Quoted passage>
:::
This is why I was so pumped to go back to Pot Belly, to relive some of the great moments of the past. We got on the train, and there may have been half of the team on there. That's an exaggeration, but Jesson got a lot of tickets for us. We got to the Relays and saw races. And then we saw more races. And then we saw a lot more races. Finally, our 4x100 relay team was up. They finished first in their heat, but they were no match for the Jamaican teams who got faster times. A group of us left the Relays to go enjoy some eats. This crew consisted of Noah Frick, Richard "Scoot" Scott, Dave Klein, Fen Bloyd, Papa John Shiiba, Andrew Marmorstein, Jeff Seelaus, Sam Pinecone, his girl, and the Sobel Soup of course. Looking back, we totally could have waited an extra two minutes for the guys who just ran (like Down-C) to come up, but we were thinking with our stomachs. When we walked outside of the relays, we met up with a former teammate who now runs at Penn, George Dickson. George is a somewhat frequent visitor to the blog (meaning he goes on once or twice a year and clicks on some ads to make me money) and an all-around good guy. All of us hit up Pot Belly and got some well-made sandwiches. It was a bit of a role reversal for Sam's girl, seeing as she wasn't the one making the sandwich this time, but she made it through alright. Besides that, Noah, Scoot and I all bought whole pickles. I shouldn't have to confirm this, but they were finger-licking good.
We realized how big of jerks we were (we know) when Jordan rolled up by himself fresh after racing. He gave directions to Chris Williams and Down-C on how to get there. Unfortunately, Jordan's version of giving directions includes telling them the wrong street and describing the eatery as "next to a brick building." If you've ever been to Penn before, you know how great of a description that is, considering the area is legitimately 90% brick. Once Chris and Bryan showed up, the majority of the group headed back.
:::
Questions>
1 > In the Pot Belly story, which former teammate did the group meet outside the Relays?
2 > Please extract everything in the Pot Belly story from "We realized how" down to "group headed back.".

Data>
:::
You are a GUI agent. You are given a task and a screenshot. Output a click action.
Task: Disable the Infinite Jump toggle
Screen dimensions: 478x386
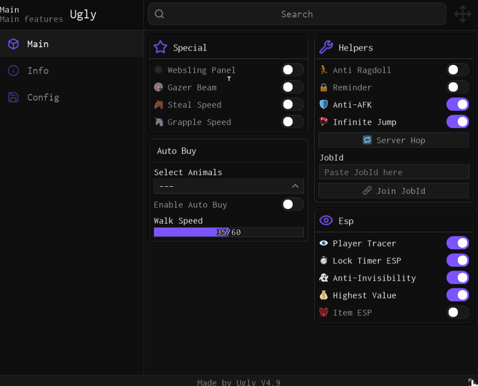(x=458, y=122)
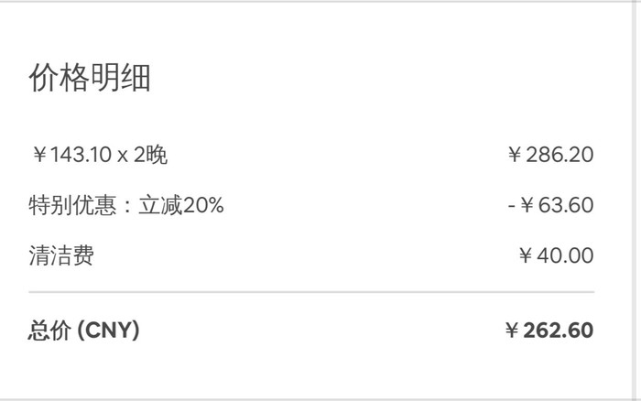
:::
Results by task>
1 > George Dickson, who now runs at Penn.

2 >
We realized how big of jerks we were (we know) when Jordan rolled up by himself fresh after racing. He gave directions to Chris Williams and Down-C on how to get there. Unfortunately, Jordan's version of giving directions includes telling them the wrong street and describing the eatery as "next to a brick building." If you've ever been to Penn before, you know how great of a description that is, considering the area is legitimately 90% brick. Once Chris and Bryan showed up, the majority of the group headed back.